3O DIREITO
3.1 O Acórdão recorrido concluiu pela intempestividade na interposição do recurso contencioso.
E, isto, na sequência de questão levantada pelo Magistrado do M. Público no seu Parecer de fls. 66, onde se suscitava, precisamente, a extemporaneidade do recurso contencioso.
Só que tal aresto foi preferido sem que o Recorrente tivesse sido ouvido nos termos do n° 1, do artigo 54° da LPTA.
Porém, tal norma é de cumprimento obrigatório e corresponde a uma emanação do princípio do contraditório e implica a audição do Recorrente sobre as questões levantadas pelo Magistrado do M. Público ou por alguns dos Recorridos.
Cfr., nesta linha, os Acs. deste STA, de 2-10-01 (Pleno) – Rec. 42385, de 20-3-02 (Pleno) – Rec. 36441 e da Secção, de 9-10-02- Rec. 48236,
Ou seja, o Legislador pretendeu consagrar um efectivo direito a audiência do sujeito processual em causa (o Recorrente) em relação a uma questão que se mostra susceptível de o afectar.

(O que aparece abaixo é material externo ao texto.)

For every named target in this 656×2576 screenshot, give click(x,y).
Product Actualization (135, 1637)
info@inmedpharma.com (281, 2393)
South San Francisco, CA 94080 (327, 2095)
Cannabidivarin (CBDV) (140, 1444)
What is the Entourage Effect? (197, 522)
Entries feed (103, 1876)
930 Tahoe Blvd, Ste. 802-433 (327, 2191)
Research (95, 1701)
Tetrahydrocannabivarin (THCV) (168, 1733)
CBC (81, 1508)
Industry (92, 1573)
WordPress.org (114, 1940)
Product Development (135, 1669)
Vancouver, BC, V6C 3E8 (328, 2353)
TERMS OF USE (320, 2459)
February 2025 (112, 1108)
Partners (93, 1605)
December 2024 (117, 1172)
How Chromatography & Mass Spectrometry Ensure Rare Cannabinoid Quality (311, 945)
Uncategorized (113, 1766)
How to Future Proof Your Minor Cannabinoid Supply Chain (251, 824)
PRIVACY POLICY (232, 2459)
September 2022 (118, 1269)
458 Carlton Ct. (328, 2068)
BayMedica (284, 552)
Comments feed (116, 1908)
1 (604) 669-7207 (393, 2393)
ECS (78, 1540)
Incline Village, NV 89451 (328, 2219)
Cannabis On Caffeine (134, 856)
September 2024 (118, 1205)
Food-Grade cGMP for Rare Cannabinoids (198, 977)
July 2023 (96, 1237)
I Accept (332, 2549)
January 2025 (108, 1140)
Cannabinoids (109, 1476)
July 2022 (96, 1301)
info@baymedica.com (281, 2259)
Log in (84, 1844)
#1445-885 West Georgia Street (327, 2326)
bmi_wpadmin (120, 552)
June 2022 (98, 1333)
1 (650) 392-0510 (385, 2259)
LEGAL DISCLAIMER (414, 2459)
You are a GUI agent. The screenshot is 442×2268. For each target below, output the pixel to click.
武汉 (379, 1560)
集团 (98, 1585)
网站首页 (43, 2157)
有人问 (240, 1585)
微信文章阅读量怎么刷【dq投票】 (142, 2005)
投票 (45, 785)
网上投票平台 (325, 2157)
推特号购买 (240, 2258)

Ora, a falta de audição do Recorrente relativamente a questão que obste ao conhecimento do objecto do recurso contencioso gera nulidade processual sujeita ao regime do artigo 201° e seguintes do CPC,
Na verdade, foi omitida uma formalidade que a lei prescreve, concretamente, o já aludido n° 1, do artigo 54° da LPTA.
Por outro lado, a apontada omissão pode influir na decisão da causa, na medida em que o Recorrente se viu privado da possibilidade de levar aos autos a sua posição face à questão suscitada pelo Magistrado do M. Público, acabando por a mesma vir a ser decidida sem que tivesse tido oportunidade de exercer o contraditório, deste modo desequilibrando a posição processual de um dos litigantes (o Recorrente).
Vide, neste sentido, entre outros, o Ac. deste STA (Pleno), de 21-6-88- AD 329.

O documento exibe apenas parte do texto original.